Stored data:
======
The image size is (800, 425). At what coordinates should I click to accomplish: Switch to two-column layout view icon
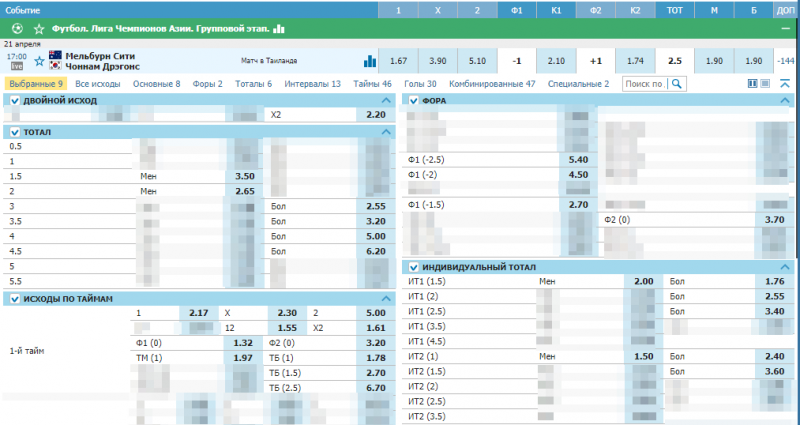click(753, 84)
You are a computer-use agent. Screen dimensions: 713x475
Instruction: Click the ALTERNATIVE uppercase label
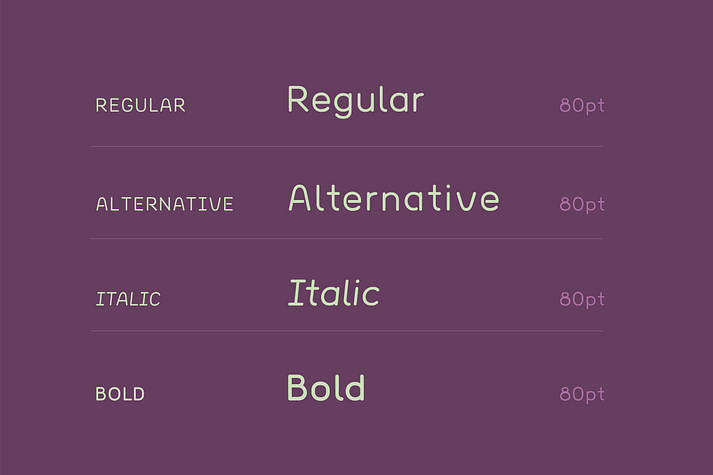click(x=165, y=204)
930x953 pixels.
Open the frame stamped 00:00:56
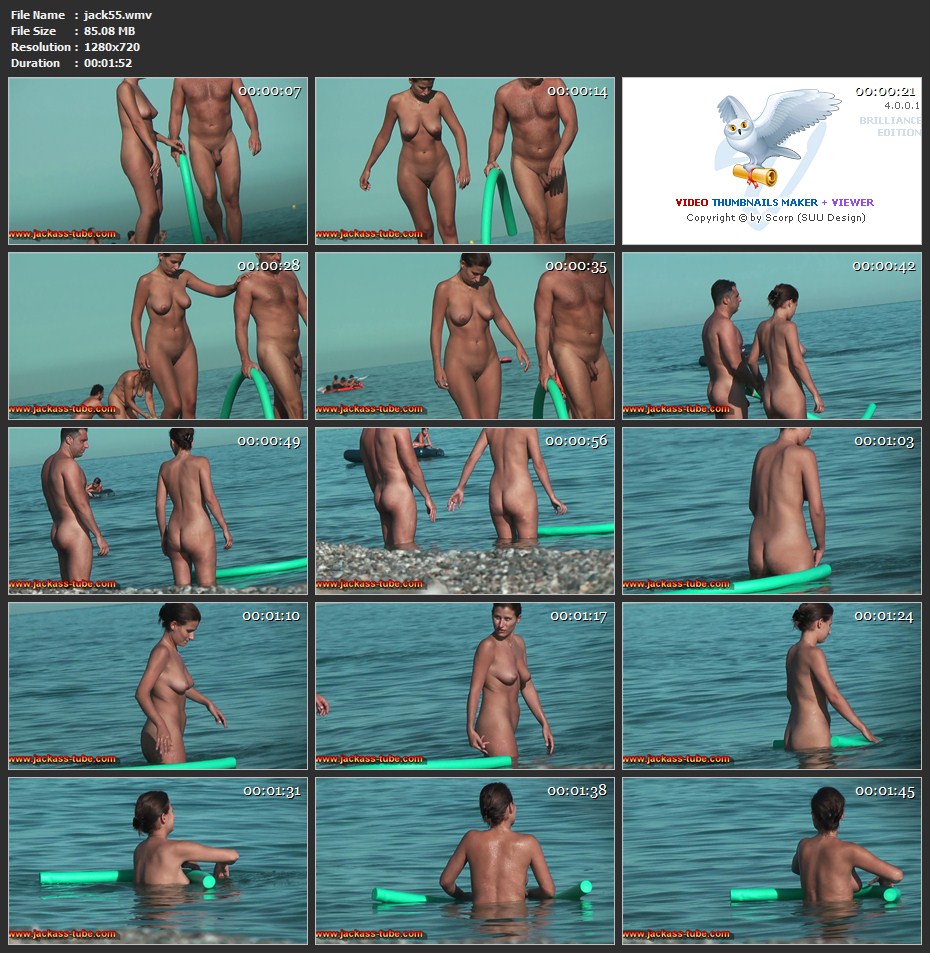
======
_Exercise aim:_ Please return the entries above exactly as they appear, but without the pictures.

_Written response:_
The image size is (800, 425). At what coordinates should I click to accomplish: Switch to two-column layout view icon
click(753, 84)
You are a computer-use agent. Screen dimensions: 713x475
Instruction: Click the ALTERNATIVE uppercase label
click(x=165, y=204)
930x953 pixels.
Open the frame stamped 00:00:56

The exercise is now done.